(Stored items)
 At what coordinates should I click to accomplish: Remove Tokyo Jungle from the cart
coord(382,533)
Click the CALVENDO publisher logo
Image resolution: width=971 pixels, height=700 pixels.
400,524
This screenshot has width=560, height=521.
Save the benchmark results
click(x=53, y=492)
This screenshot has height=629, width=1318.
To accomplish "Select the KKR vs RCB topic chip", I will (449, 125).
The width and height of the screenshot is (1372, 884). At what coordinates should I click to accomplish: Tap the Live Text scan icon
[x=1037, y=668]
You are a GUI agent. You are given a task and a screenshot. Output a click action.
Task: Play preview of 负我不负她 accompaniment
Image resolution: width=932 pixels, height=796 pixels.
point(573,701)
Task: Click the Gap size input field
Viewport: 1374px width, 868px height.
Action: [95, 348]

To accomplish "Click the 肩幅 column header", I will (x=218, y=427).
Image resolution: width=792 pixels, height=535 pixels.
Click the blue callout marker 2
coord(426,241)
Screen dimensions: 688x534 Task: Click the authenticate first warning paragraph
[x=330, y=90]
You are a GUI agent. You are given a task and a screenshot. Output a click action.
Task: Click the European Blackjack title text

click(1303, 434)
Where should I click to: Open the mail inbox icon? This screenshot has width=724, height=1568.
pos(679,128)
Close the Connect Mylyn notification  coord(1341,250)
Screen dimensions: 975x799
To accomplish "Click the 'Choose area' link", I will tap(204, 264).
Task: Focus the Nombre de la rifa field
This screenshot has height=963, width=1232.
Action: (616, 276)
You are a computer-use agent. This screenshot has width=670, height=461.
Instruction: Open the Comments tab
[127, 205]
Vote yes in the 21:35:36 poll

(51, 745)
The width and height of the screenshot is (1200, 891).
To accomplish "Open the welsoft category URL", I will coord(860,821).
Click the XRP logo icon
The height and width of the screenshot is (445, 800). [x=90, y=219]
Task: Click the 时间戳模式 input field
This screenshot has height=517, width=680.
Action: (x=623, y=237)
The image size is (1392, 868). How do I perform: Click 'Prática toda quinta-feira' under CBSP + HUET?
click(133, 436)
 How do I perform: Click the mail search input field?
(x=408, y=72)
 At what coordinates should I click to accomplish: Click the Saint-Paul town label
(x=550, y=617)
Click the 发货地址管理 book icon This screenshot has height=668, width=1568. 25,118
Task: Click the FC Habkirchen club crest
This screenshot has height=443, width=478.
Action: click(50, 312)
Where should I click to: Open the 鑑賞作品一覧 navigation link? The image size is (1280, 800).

- Instructions to follow: The line with "At what coordinates should I click to accomplish: Click" and all the lines after it in the records above are to be output exactly, with nothing added.

- Solution to this exercise:
 At what coordinates should I click to accomplish: Click the Saint-Paul town label
(x=550, y=617)
Click the 发货地址管理 book icon This screenshot has height=668, width=1568. 25,118
Task: Click the FC Habkirchen club crest
This screenshot has height=443, width=478.
Action: click(50, 312)
Where should I click to: Open the 鑑賞作品一覧 navigation link? The image size is (1280, 800).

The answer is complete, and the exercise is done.